During World War Two, Alex and Littler counselled the Air Ministry on hearing protection, whilst Irene advised the Red Cross on lipreading education for deafened prisoners of war. Towards the end of the war, some of Irene’s lipreading pupils helped the Ministry of Health investigate what provisions should be made for deafness in preparation for the NHS coming into operation. In peacetime, the Ewings embarked on successful tours of the USA, Canada and Australia, demonstrating their techniques and sharing their expertise. Alex was knighted in the 1958 for his services to audiology and deaf education. Unfortunately, the following year, Irene died of leukaemia. Alex continued as director of the department, remarrying in 1961 to Irene’s niece, Ethel Goldsack, who was also a Teacher of the Deaf. Alex officially retired in 1964 and died in 1980.

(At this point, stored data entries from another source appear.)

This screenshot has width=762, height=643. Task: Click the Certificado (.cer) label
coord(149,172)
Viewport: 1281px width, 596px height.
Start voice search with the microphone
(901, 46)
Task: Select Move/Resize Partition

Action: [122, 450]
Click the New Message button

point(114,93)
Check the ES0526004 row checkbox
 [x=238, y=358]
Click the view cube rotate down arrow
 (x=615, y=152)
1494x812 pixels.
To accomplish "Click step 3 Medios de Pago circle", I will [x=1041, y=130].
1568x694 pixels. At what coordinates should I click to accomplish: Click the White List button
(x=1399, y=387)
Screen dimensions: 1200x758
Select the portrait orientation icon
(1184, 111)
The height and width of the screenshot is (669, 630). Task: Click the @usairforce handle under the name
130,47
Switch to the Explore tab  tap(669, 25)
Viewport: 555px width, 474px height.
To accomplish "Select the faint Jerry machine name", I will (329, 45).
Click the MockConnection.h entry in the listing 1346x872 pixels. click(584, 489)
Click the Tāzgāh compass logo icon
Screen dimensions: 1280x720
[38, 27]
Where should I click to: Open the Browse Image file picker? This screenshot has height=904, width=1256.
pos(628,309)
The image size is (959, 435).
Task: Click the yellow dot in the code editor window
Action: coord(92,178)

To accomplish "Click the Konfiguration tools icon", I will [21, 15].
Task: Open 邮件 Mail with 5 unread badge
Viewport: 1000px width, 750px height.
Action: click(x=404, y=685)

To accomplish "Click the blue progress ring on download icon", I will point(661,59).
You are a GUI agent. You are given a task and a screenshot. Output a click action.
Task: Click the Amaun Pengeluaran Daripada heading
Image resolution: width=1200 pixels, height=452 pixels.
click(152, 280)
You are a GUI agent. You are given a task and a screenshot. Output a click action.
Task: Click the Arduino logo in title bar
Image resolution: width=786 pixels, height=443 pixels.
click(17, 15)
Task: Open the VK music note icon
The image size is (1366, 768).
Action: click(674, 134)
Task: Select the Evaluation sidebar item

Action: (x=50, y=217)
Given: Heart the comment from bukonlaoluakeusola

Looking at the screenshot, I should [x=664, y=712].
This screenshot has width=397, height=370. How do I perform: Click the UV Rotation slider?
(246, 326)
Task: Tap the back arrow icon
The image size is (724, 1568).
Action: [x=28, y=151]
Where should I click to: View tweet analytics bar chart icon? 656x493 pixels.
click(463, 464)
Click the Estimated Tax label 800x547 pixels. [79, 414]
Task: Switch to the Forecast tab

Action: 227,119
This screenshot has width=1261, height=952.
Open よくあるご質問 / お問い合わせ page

The Ewings’ legacy in audiology and education is a complex one - their strong advocacy of oralism entangled their work in the heated oralist/manualist schism. They were personally very well liked; Irene’s engagement with her students and Alex’s exquisite manners made them well regarded and admired. Their work established that early identification of deafness was highly desirable; the distraction test pushed the age of diagnosis down from two-to-three years to a potential six or so months. They also brought attention to the fact that deafness has different degrees, that high-frequency deafness in particular is a major setback to a child’s ability to comprehend and reproduce speech, and they were forceful advocates of using hearing aids and other equipment to leverage residual hearing. Critically, the Ewings had a positive outlook on the possibilities for young deaf people – parents could be reassured that intellectual or professional aspirations did not have to be put aside because their child was deaf.
1. Ewing AWG. The Education of Exceptional Children - III: Education of the Deaf. Educational Research 2 1960;2(3):173.
2. Dawes L. 100 Years of Deaf Education and Audiology at the University of Manchester, 1919-2019. University of Manchester; 2019.